Le handicap, lui, ne l'a pas oublié, marquant chaque étape de sa vie. Son enfance, avec un père, petit cultivateur
de cacao, qui le portait pour l'emmener en classe. Sa scolarité d'élève méritant dans une des meilleures écoles de Libreville. Son renoncement au métier d'avocat, la faculté de droit n'étant pas
accessible à son fauteuil. "Je passe ma vie à relever des défis", glisse ce chrétien non pratiquant en souriant derrière d'épaisses lunettes.
Dès la fin des années 1990, Marc Ona comprend le rôle que va jouer Internet dans le débat politique. Employé par l'ONU, il anime un forum sur la gouvernance qui déplaît aux autorités gabonaises.

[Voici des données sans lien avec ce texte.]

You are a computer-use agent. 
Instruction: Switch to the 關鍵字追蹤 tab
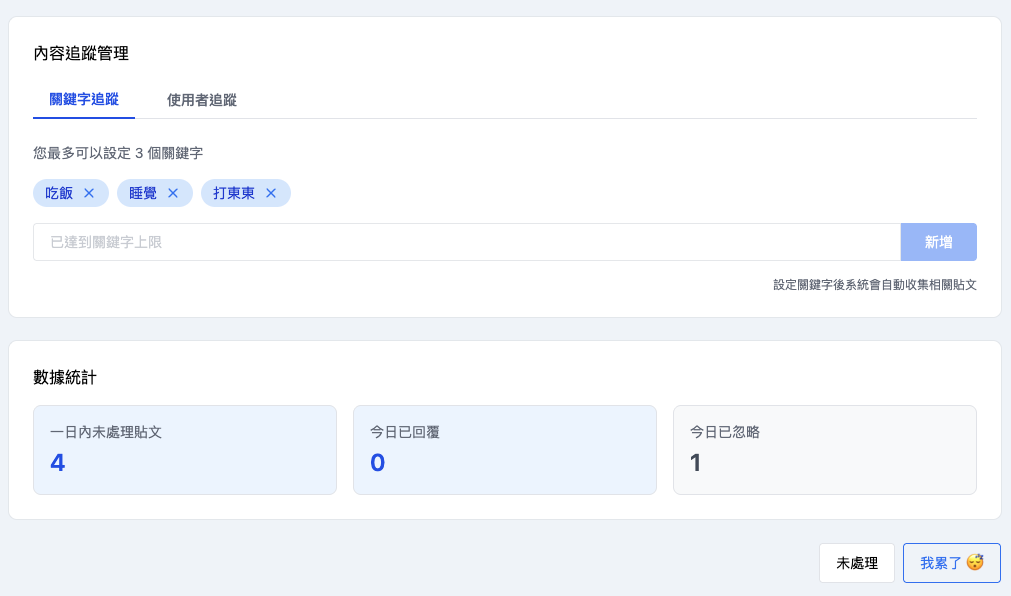[84, 99]
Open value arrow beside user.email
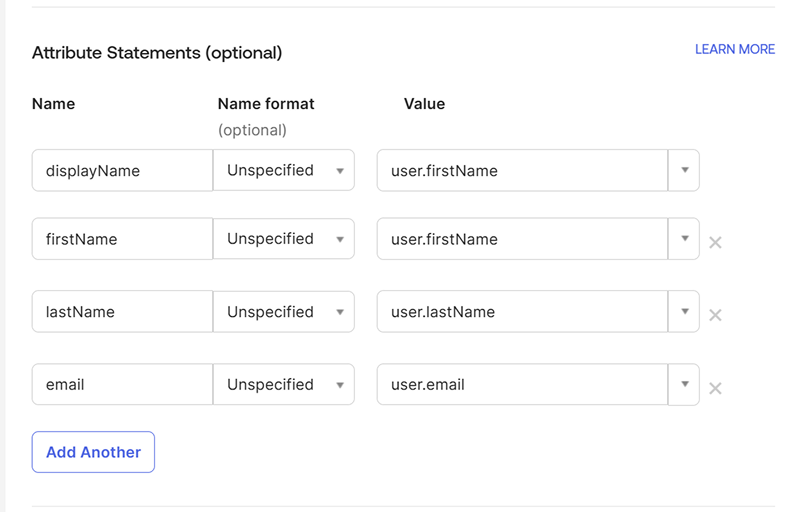 (684, 384)
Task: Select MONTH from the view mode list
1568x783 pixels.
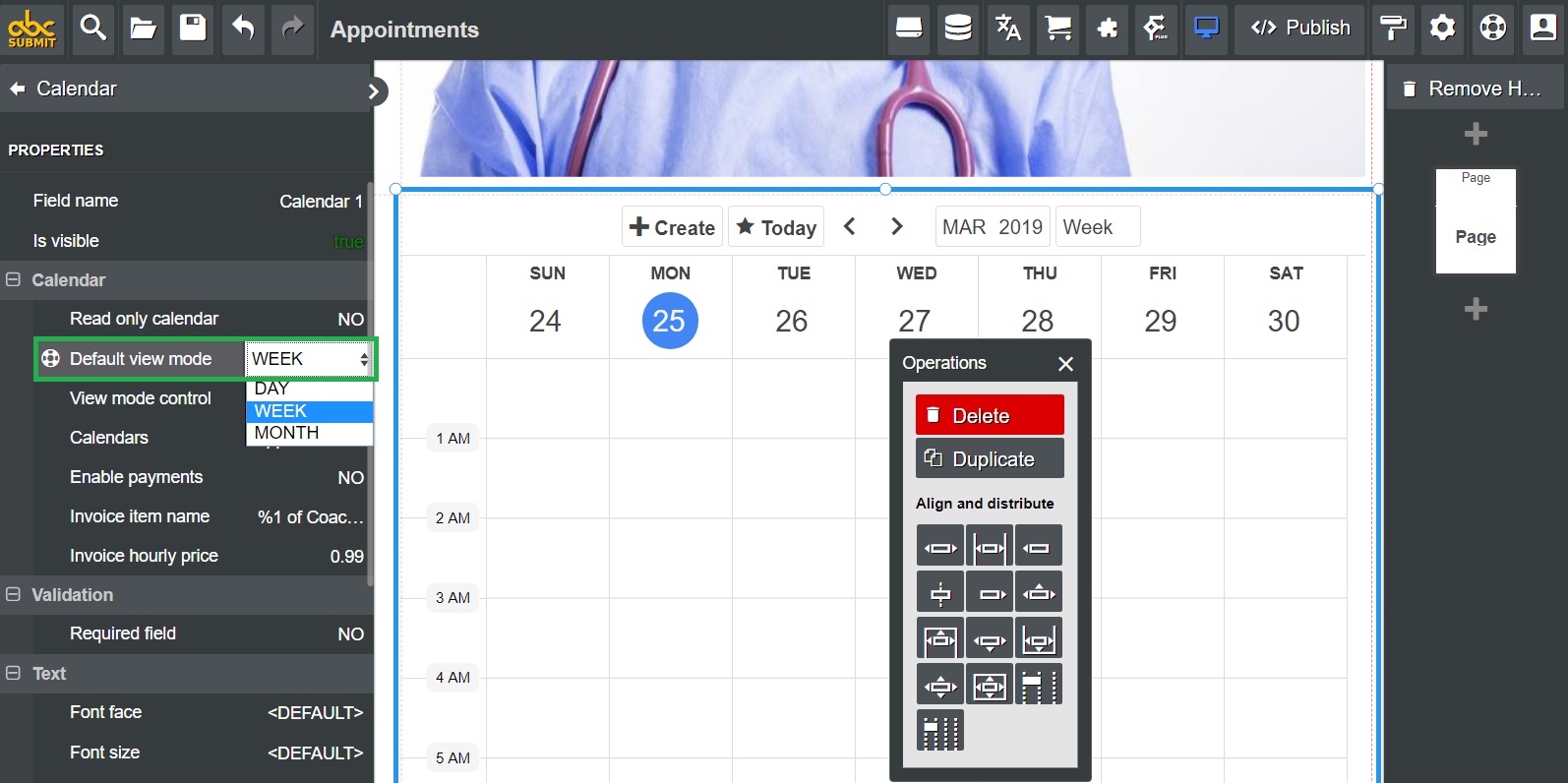Action: (287, 433)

Alors que les organisations non gouvernementales (ONG) peinent à trouver à Libreville des relais fiables et indépendants, il multiplie les engagements. Président de l'ONG environnementale
Brainforest, Marc Ona a mis sur la place publique en 2007 le contrat léonin accordé à un consortium chinois pour l'exploitation de la mine de fer de Bélinga, et obtenu la révision de ce projet,
aujourd'hui suspendu.
Avec la coalition "Publiez ce que vous payez", il a révélé le montant des recettes que le Gabon tire de
l'exploitation pétrolière. Et soutenu la plainte en cours d'examen à Paris, destinée à obtenir la restitution à l'Etat gabonais des appartements parisiens dont plusieurs membres de la famille
Bongo - dont Ali - sont propriétaires.